EXERCISE REQUIREMENTS
From the line containing "Open the 核烁文档批量处理工具 link" to the end of the data, retype every line exactly and nothing else. Drop the pictures.

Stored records
..............................

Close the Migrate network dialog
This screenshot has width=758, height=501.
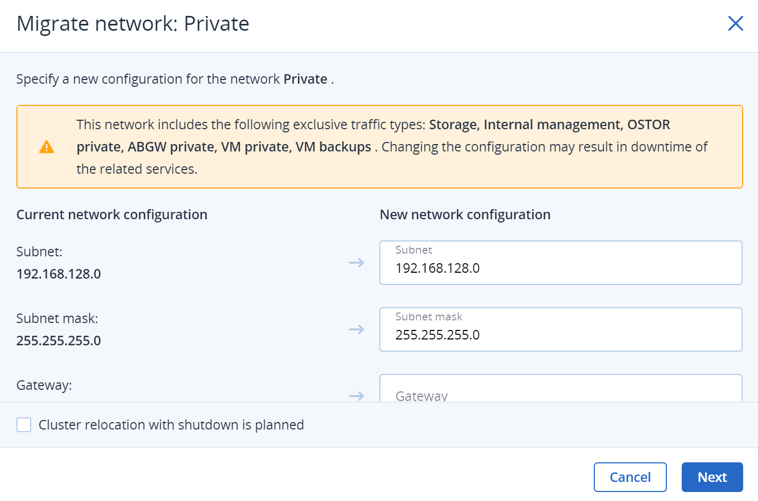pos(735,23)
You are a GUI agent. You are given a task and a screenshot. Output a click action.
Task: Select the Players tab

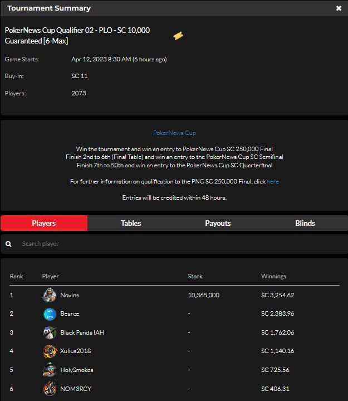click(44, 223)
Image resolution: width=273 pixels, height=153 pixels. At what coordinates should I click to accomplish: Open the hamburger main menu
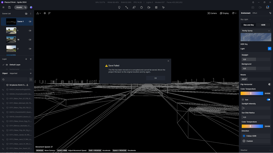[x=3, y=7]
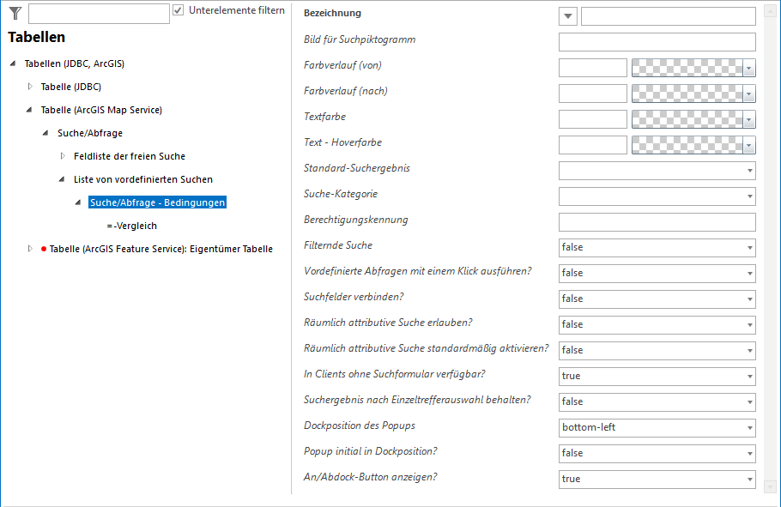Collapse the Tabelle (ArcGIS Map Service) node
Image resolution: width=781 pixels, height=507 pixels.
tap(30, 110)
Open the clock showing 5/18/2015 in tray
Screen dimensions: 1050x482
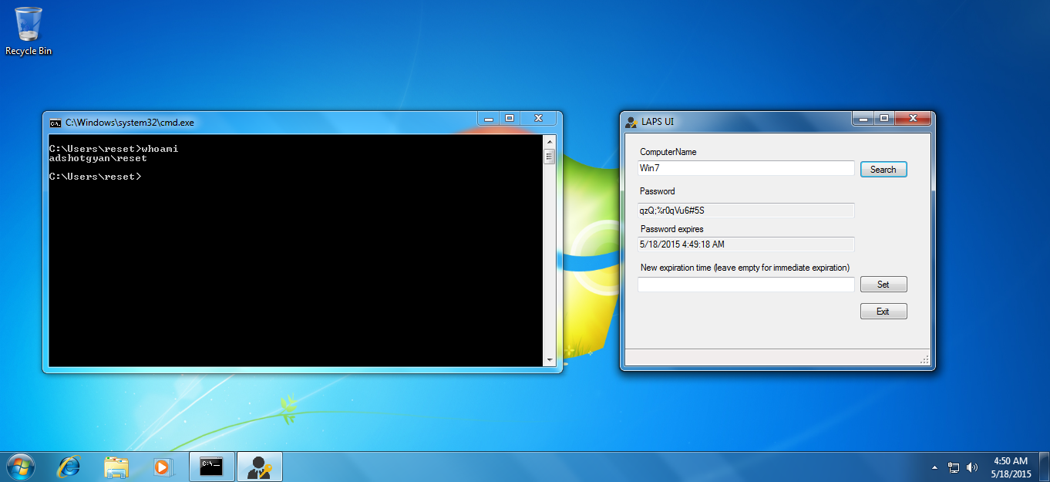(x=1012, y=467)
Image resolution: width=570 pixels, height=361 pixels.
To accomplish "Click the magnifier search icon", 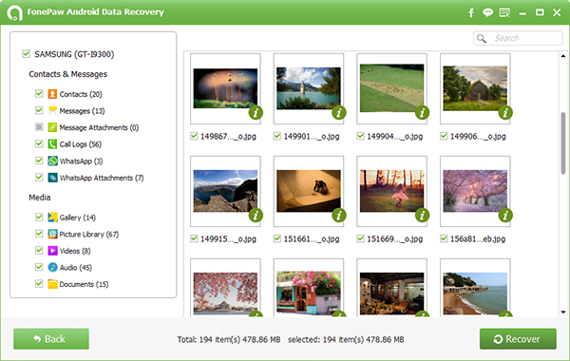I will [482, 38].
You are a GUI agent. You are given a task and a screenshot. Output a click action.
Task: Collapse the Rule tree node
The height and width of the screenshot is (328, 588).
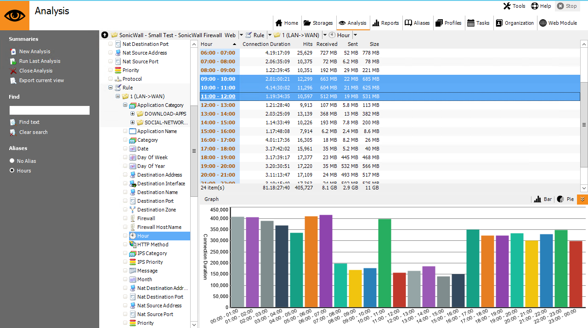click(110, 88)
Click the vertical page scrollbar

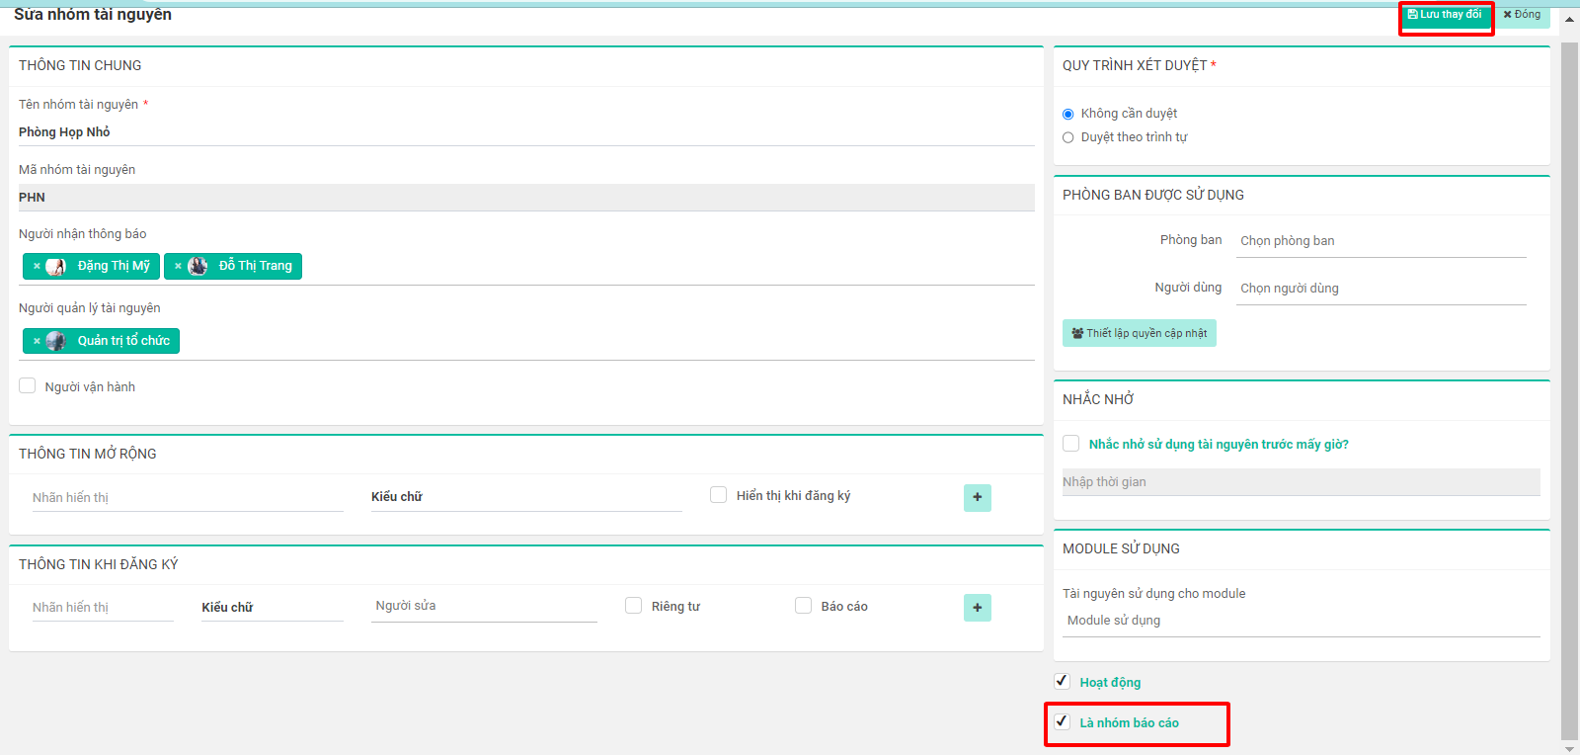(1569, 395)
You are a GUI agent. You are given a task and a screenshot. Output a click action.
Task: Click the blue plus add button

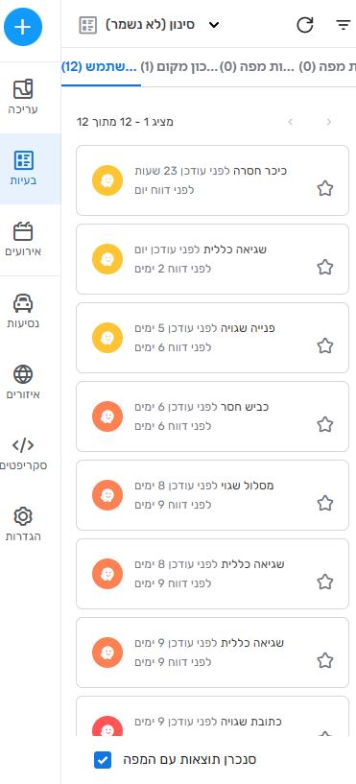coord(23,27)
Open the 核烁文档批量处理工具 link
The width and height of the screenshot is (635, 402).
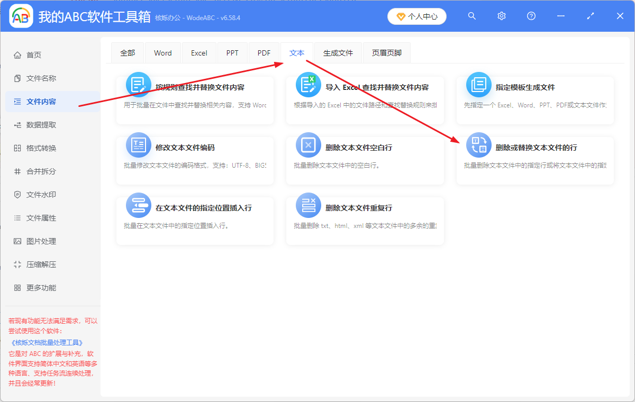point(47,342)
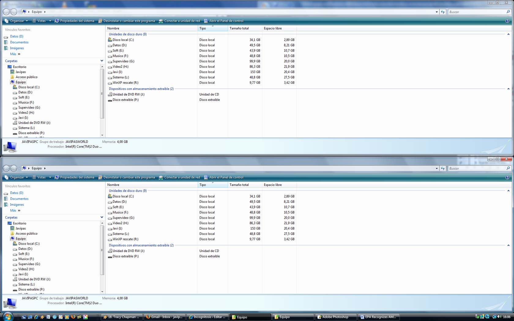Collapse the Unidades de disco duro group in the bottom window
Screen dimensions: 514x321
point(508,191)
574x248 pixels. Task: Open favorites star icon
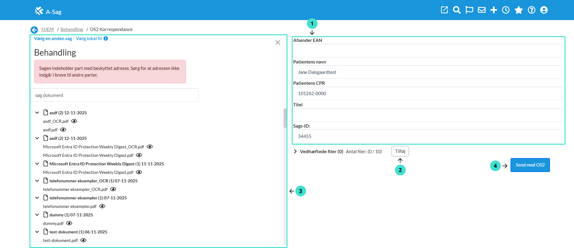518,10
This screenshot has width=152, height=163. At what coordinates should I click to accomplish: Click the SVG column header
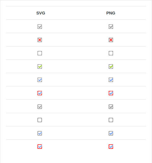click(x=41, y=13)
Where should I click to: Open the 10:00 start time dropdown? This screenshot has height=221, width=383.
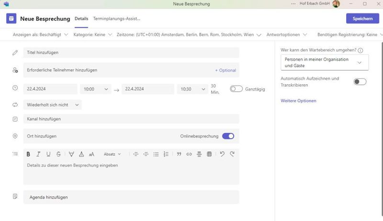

..............................

RESULT OF THIS TASK
Open the 核烁文档批量处理工具 link
The width and height of the screenshot is (635, 402).
point(47,342)
Collapse the Unidades de disco duro group in the bottom window
Screen dimensions: 514x321
point(508,191)
574x248 pixels. Task: Open favorites star icon
518,10
This screenshot has width=152, height=163. At what coordinates should I click to accomplish: Click the SVG column header
click(x=41, y=13)
Where should I click to: Open the 10:00 start time dropdown? This screenshot has height=221, width=383.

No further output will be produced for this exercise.